Seorang laki-laki berusia 30 tahun turun dari mobilnya.

“Lain kali, hati-hati!” tegur laki-laki berjas hitam itu dengan nada dingin.

“Maaf,” ujar Hanna sambil menundukkan kepalanya karena takut.

“Oke.”

“Kamu baik-baik aja kan, Han?” tanya seseorang yang suaranya tidak asing bagi Hanna. Gibran.

“Iya.” Hanna menatap Gibran sambil menganggukkan kepalanya.

Hanna bersyukur, Gibran datang di waktu yang tepat.

“Loh, Kak Ken!” ujar Gibran begitu menyadari sepupunya Brian Kendrick yang nyaris menabrak Hanna.

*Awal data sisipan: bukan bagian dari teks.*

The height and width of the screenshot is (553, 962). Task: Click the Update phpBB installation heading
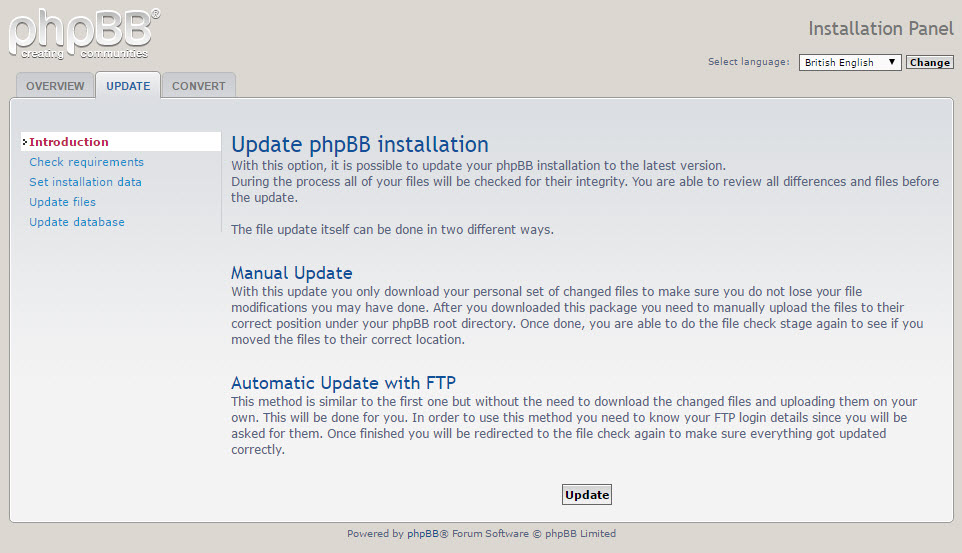[359, 144]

“Cewek kamu?” Hanna segera menggelengkan kepalanya.

“Bukan, Kak. Dia sahabatku. Maaf, dia sedang ada masalah. Makanya kurang fokus.”

“Putus dari pacarnya?”

“Bukan. Dia ingin nikah muda, tapi nggak punya pasangan,” ujar Gibran sambil tertawa pelan. Tawanya seketika lenyap begitu melihat tatapan dingin sepupunya.

“Oh. Aku balik dulu, ya!” ujar Ken sebelum kembali ke mobilnya. Gibran menganggukkan kepalanya, lalu membiarkan sepupunya berlalu dari hadapannya.

Gibran mengajak Hanna masuk ke dalam mobilnya.

“Bran, itu tadi siapa?” tanya Hanna penasaran.

“Dia, kakak sepupuku.”

“Dia sudah menikah belum?” Gibran menggelengkan kepalanya.

“Dia punya pacar?”

“Nggak tahu sih kalau soal itu, kenapa?”

“Dia keren, tajir, dan kelihatan mapan. Kenalin aku sama kakak sepupu kamu, dong!” Gibran melirik sinis ke arah sahabatnya. Dia seperti melihat sosok Hanna yang berbeda dari biasanya.

“Kamu yakin?”

“Iya, kenapa?”

“Dia angkuh dan dingin.”

“Nggak masalah asal di mau sama aku! Eh, gimana dia bakalan mau sama aku kalau kamu nggak mau ngenalin aku ke dia,” gerutu Hanna berpura-pura kesal pada sahabatnya.

“Oke. Besok, aku tanya ke dia. Aku nggak janji ya bakalan ngenalin kamu ke dia!”

“Iya.”

“Tapi, aku perlu tahu alasan kamu yang lebih masuk akal memutuskan untuk menikah muda.”

“Iya. Aku janji bakalan cerita setelah siap.”

“Aku bakalan ngenalin kamu sama dia setelah mendengar cerita kamu!"

Hanna terdiam mendengar pernyataan Gibran.